The sophistication of models can bolster insurers to extend coverage, not just avoid risk. “The fact is, most of world’s economy is uninsured. Models give useful information that can keep the industry more relevant. When a business is insured and suffers a loss, it is way more resilient and recovery is quickest,” Shah said. “Insurance monetizes risk within the economy and via market forces, and reduces risk over time by creating incentives to mitigate risk (loss prevention),” he explained.

Despite the benefits, insurance as a share of global gross domestic product (GDP) is not keeping pace. The global industry experienced the highest insured catastrophic losses on record in 2011, but the claims paid were less than 30% of the underlying losses.

That is alarming to Shah, who said he feels the global p&c industry has room to “triple its value – but that can only be reached by innovation and pushing through obstacles, many of them systemic.”

Rather than just expanding coverage, Crozier said, the focus should be on tailoring coverages that are more meaningful to clients. “Individuals or groups that share the same risks can benefit from coverages that speak directly to them. Credible data can make that happen,” he suggested.

TAKE THE LEAD

Shah noted that insurance could play a role in “depoliticizing climate change,” pointing out that modelling can calm a volatile issue by providing impartial data.

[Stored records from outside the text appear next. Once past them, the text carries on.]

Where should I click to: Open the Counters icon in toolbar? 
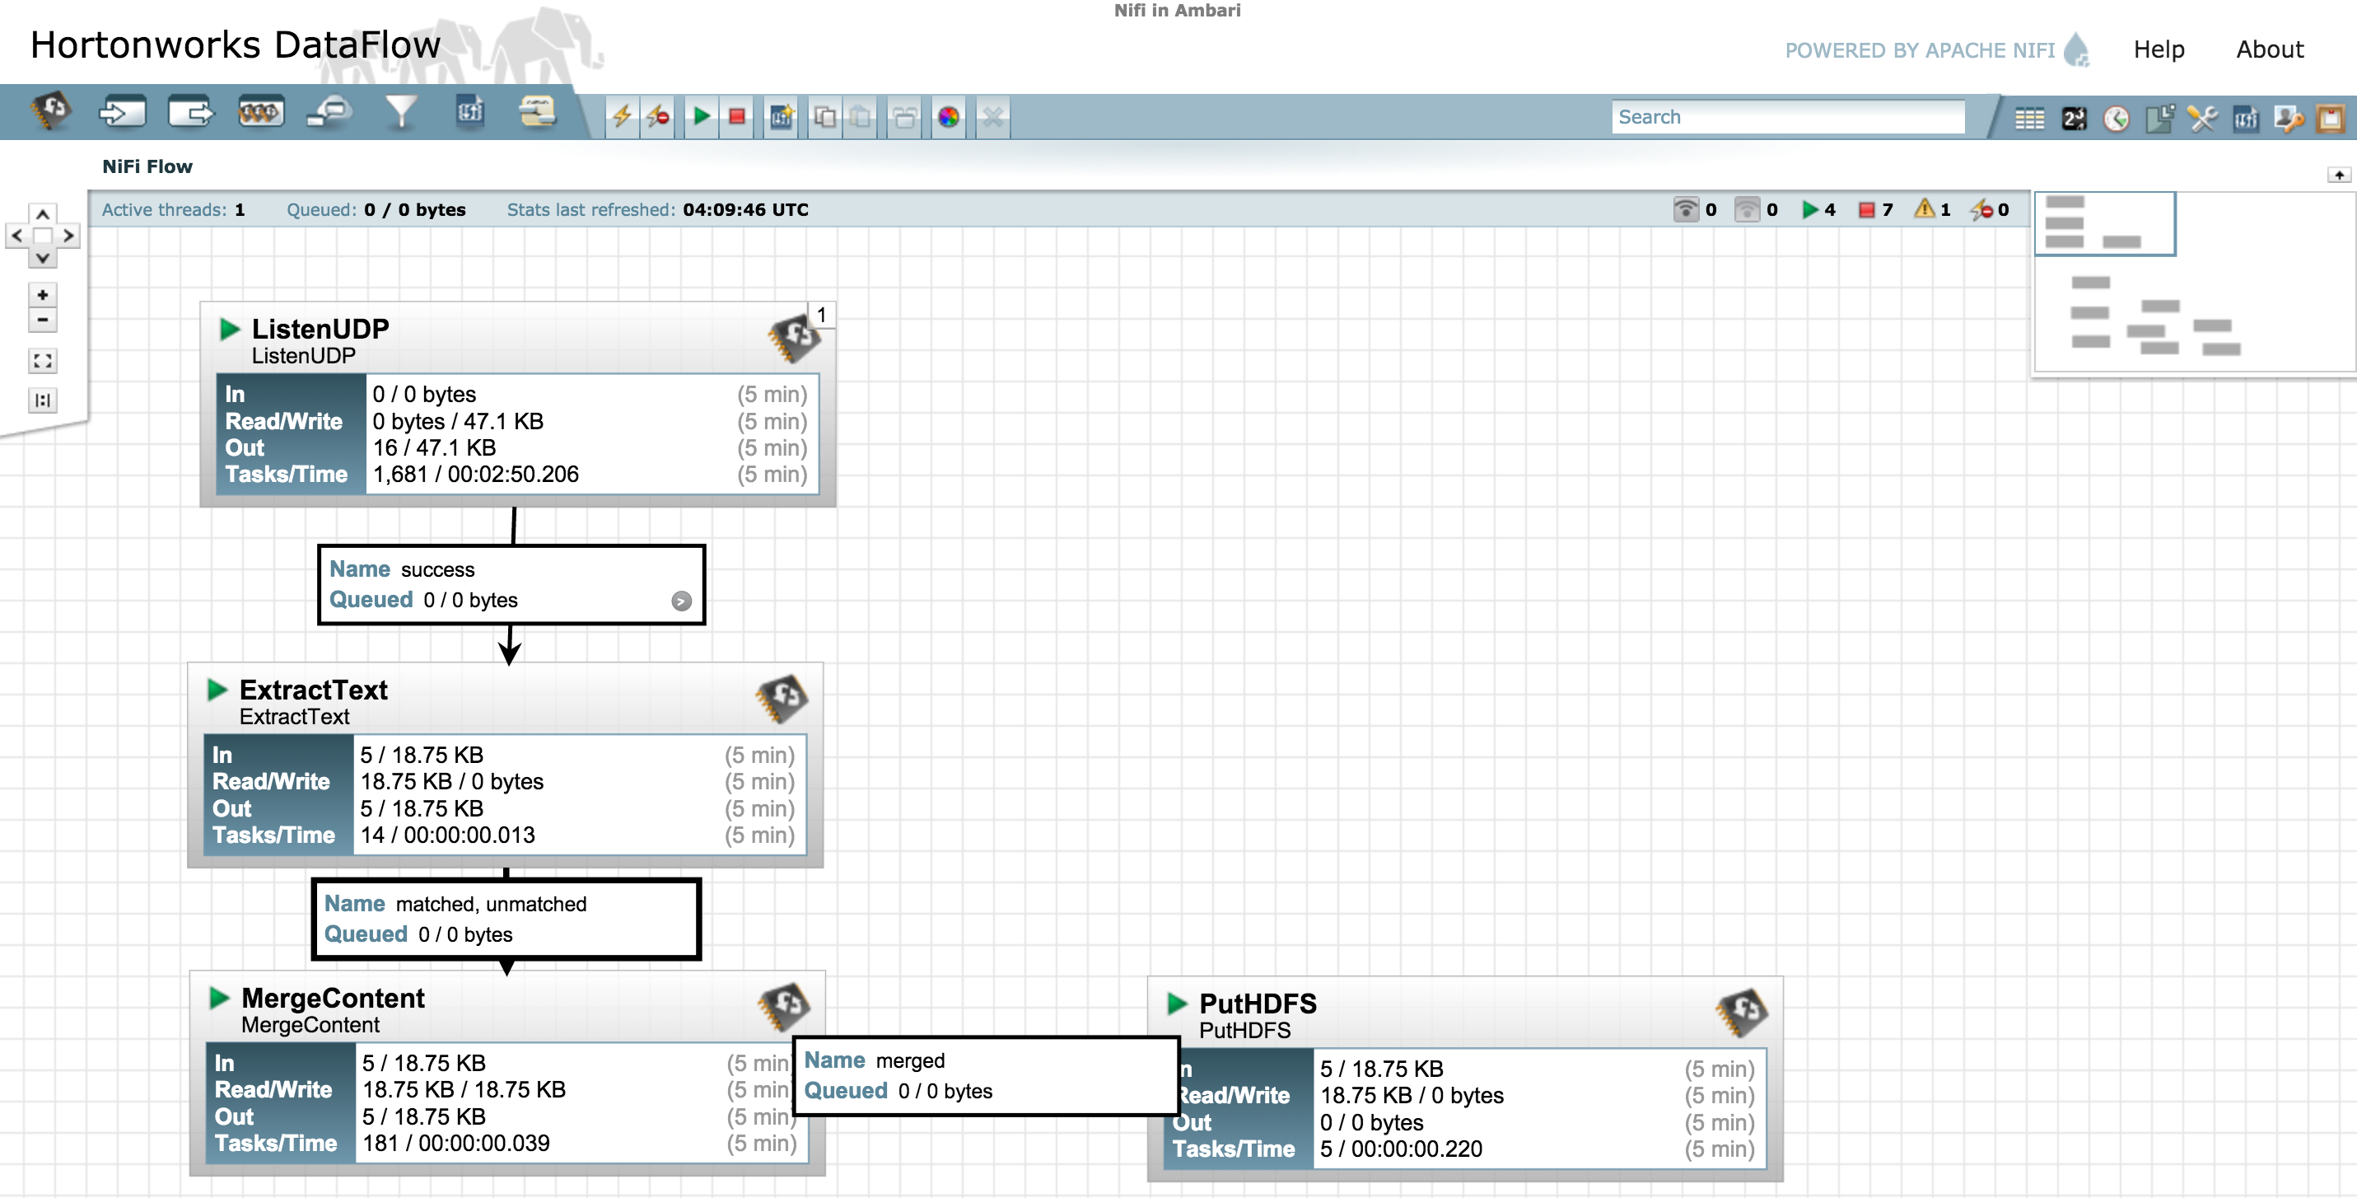click(x=2073, y=118)
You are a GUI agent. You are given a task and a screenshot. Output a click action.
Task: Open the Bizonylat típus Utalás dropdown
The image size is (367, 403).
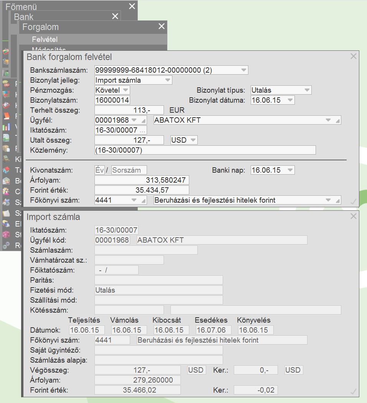pyautogui.click(x=307, y=90)
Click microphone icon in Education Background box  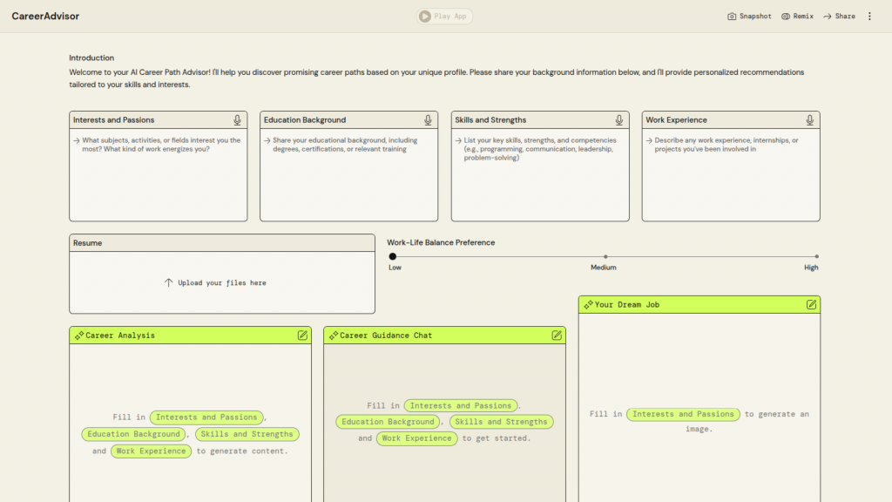coord(428,120)
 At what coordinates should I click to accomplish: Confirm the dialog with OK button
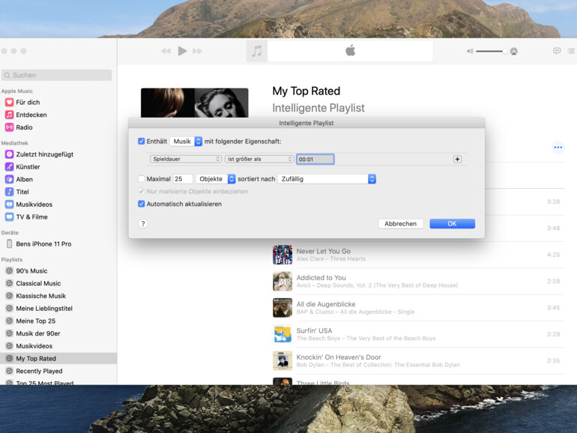(452, 224)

As an example, he suggested considering hurricanes, where the main peril historically has been wind damage. Losses attributed to wind were typically 80% versus 20% to water damage.

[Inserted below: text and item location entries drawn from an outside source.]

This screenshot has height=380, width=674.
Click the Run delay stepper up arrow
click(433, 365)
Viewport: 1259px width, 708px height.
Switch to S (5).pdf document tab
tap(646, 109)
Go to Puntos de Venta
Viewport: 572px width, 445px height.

As sea levels rise as a result of climate change, water damage during a storm surge in certain coastal areas now model at 50%. That is something underwriters and reinsurers need to know.

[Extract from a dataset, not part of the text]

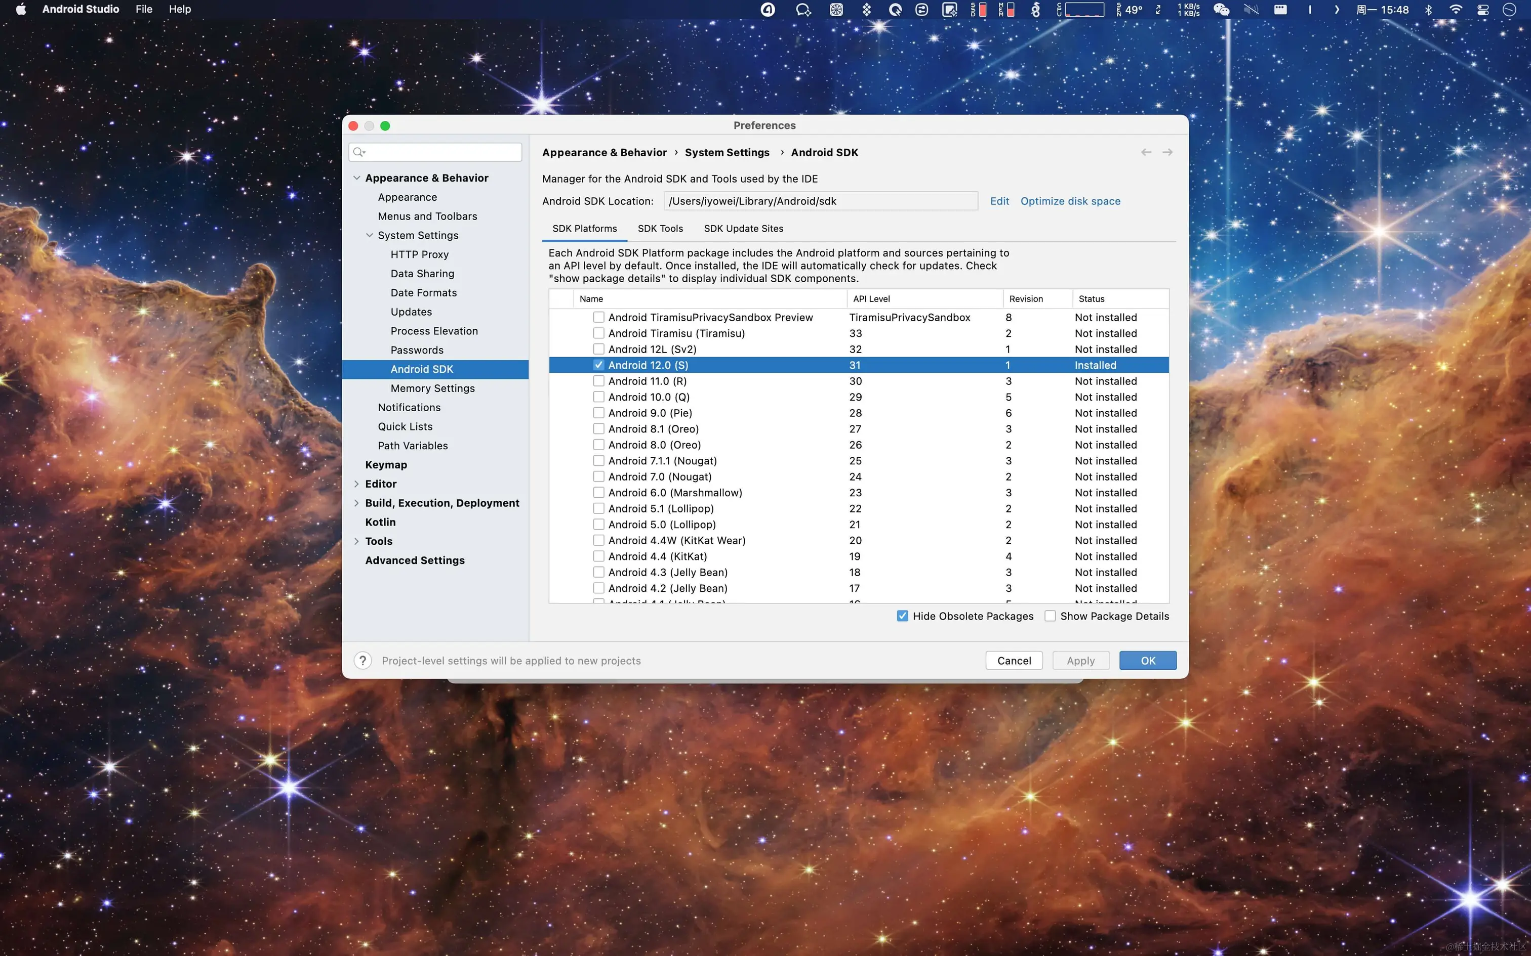
Task: Switch to the SDK Tools tab
Action: click(660, 229)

Beyond catastrophes, where does the hot button of cyber risk fall into risk modelling? Regarding cyber risk as part of the new economy that must be serviced, Shah noted, nonetheless, that the risks are not well-understood, making it tough to price cyber.

“The data is limited as companies do not want to publicize the security breaches. And if they do, the loss is not disclosed. When the market is better able to comprehend cyber risks, model them and manage accumulations, cyber could really take off,” he suggested.

Crozier concurred. “How do you manage the contagion when a breach can spread from insurance to reinsurance, to your investment portfolio, your share price, to your reputation? It can morph in so many ways that putting a dollar figure to it is a challenge,” he said.

“Models are critical,” Crozier argued. “When a risk modeller comes up with the ‘absolute worst-case scenario’ and ‘the best-case scenario’ for cyber, the market can say, ‘that falls within my risk appetite’ and start to write business. Cyber risk is so vast that the axiom is, ‘You can’t write it, if you can’t understand it,'” he said.

“Human beings will be the architects of an inevitable digital catastrophe, staggering in scope since it knows no borders,” Crozier said. “We can model the path and fallout from a windstorm, but human behaviour is unpredictable.”

Advised Shah, “The industry can combine capital and know-how, along with data analytics, to develop new solutions and expanded coverage. It is an increasingly risky and interconnected world and insurers need to turn risk into opportunity.”